In general, if an application (process/thread) does not cleanly disconnect, how long is it before MQ reclaims the "leaked" resources? |
|
Back to top |
|
 |
PeterPotkay |
Posted: Tue Sep 21, 2004 7:04 am Post subject: |
|
|
 Poobah
Joined: 15 May 2001 Posts: 7722
|
aboggis wrote: |
In general, if an application (process/thread) does not cleanly disconnect, how long is it before MQ reclaims the "leaked" resources? |
TCP KeepAlive will recognize the other size is gone. The default is 2 hours.
Alter that to a realistic value and make sure the QM is configured to use it. _________________ Peter Potkay
Keep Calm and MQ On |
|
Back to top |
|
 |
aboggis |
Posted: Tue Sep 21, 2004 7:54 am Post subject: |
|
|
 Centurion
Joined: 18 Dec 2001 Posts: 105 Location: Auburn, California
|
You mean KeepAlive at the protocol level?

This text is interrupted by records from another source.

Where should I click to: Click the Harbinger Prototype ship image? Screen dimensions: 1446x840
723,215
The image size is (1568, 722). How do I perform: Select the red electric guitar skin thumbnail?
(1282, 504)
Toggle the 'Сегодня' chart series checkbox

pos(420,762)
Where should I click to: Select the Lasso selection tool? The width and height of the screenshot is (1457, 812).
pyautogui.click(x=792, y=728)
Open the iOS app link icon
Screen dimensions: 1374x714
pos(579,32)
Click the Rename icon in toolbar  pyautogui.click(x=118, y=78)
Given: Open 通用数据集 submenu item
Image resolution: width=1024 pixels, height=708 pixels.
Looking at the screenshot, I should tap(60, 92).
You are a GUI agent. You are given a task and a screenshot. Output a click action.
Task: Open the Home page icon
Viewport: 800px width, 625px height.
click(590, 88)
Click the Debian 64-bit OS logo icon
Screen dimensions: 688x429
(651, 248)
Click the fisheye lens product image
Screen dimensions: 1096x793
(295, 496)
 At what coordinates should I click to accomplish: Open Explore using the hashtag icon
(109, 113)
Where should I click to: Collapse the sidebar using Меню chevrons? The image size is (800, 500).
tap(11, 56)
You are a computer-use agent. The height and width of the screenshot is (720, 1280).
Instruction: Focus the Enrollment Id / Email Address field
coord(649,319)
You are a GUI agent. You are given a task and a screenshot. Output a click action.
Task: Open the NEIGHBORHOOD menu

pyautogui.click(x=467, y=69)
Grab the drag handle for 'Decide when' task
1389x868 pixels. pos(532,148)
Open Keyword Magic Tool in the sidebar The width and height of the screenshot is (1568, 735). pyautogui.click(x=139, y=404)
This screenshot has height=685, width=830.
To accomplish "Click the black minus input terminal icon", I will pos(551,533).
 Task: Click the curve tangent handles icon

I have HBINT set, but I'll check what I set for KeepAlive in the ini file.
I should also add that there are no client connections involved. The applications putting/getting messages run on the same host as "their" local queue manager. The *ONLY* channels defined on our queue managers are the cluster sender/receiver channels. |
|
Back to top |
|
 |
PeterPotkay |
Posted: Tue Sep 21, 2004 8:25 am Post subject: |
|
|
 Poobah
Joined: 15 May 2001 Posts: 7722
|
aboggis wrote: |
You mean KeepAlive at the protocol level?
|
Yes.
aboggis wrote: |
I should also add that there are no client connections involved. The applications putting/getting messages run on the same host as "their" local queue manager. The *ONLY* channels defined on our queue managers are the cluster sender/receiver channels. |
Then it makes it less likely that orphaned connections caused this.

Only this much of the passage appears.